Not surprisingly, 86 percent of the children married during this time period were girls, most marrying adult men with an average spousal age difference of four years. When minor boys married, the average age difference was 1.5 years.
While the federal criminal code prohibits sex with a child age 12 to 15, it specifically exempts those who first marry the child. As Unchained at Last points out, “This incentivizes child marriage and implicitly endorses child rape.” In 88 percent of marriages with such age differentials, the marriage license becomes a “get out of jail free” card, the group asserts, because otherwise sexual contact would be considered statutory rape.
New York Times columnist Nicholas Kristof in his latest piece writes about one such incident, involving a 13-year-old impregnated by an evangelical Christian “counselor” decades ago. He cites a 2017 case in which a 11-year-old was forced to marry her rapist in Florida. Kristof writes that the United States is campaigning to end child marriage in Bangladesh and Yemen, yet ignores the problem at home.
These are scenarios straight out of the Bronze Age Old Testament, whose Mosaic law essentially forces rape victims to marry their rapists (Deuteronomy 22:28–29). The bible treats girls and women as chattel and property. Girls go from being the property of fathers to the property of husbands, who, to quote Genesis, “shall rule over” them. In the United States even now, minors who flee an abusive spouse or impending forced marriage are typically considered runaways under state law, can be returned to their homes against their will or in some states, even charged with running away.

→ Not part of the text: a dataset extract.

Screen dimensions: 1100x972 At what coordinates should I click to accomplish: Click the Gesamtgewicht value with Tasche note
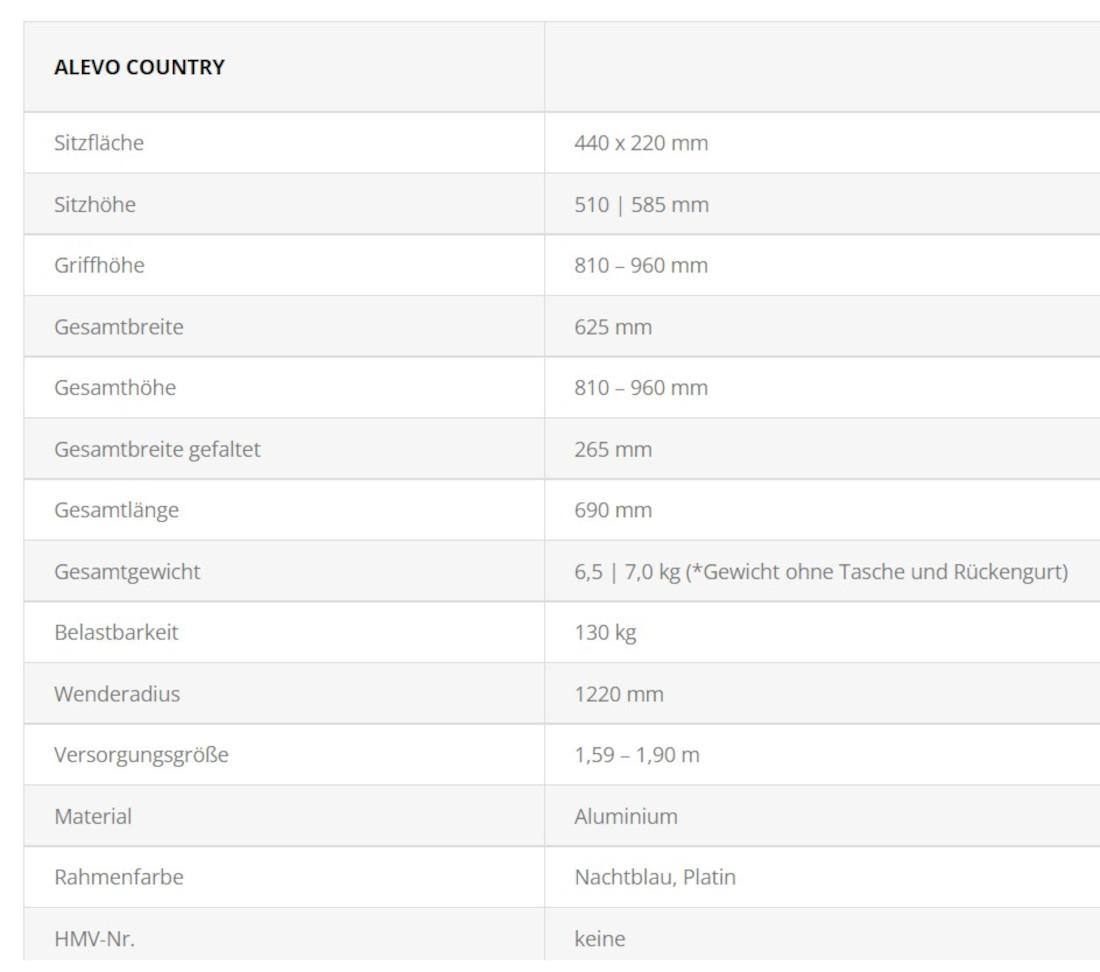[821, 572]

And, surprisingly, immigration law doesn’t specify a minimum age to petition for a foreign fiancé or spouse. This permits American girls “to be trafficked for their citizenship and allows for children around the world to be trafficked to the United States under the guise of marriage,” the report states. In 95 percent of such 9,000 petitions involving minors between 2007–2017, the younger party was female.
The Freedom From Religion Foundation wholeheartedly concurs that every U.S. state, territory and district must pass simple, common sense legislation to eliminate any legal loophole that allows marriage before age 18. Many of these marriages are under the color of religious edicts and enclaves. For far too long, religion has demanded to be above the law, but the shocking truth is that religions promoting child brides in the United States are in fact mainly complying with the law.
The United States is one of 193 countries to pledge, under the U.N. Sustainable Development Goals, to end child marriage by the year 2030 to help achieve gender equality. At the rate this legislation is passing here, it will take a lot longer — unless citizens and their state legislators wake up and demand a swift end to this human rights violation.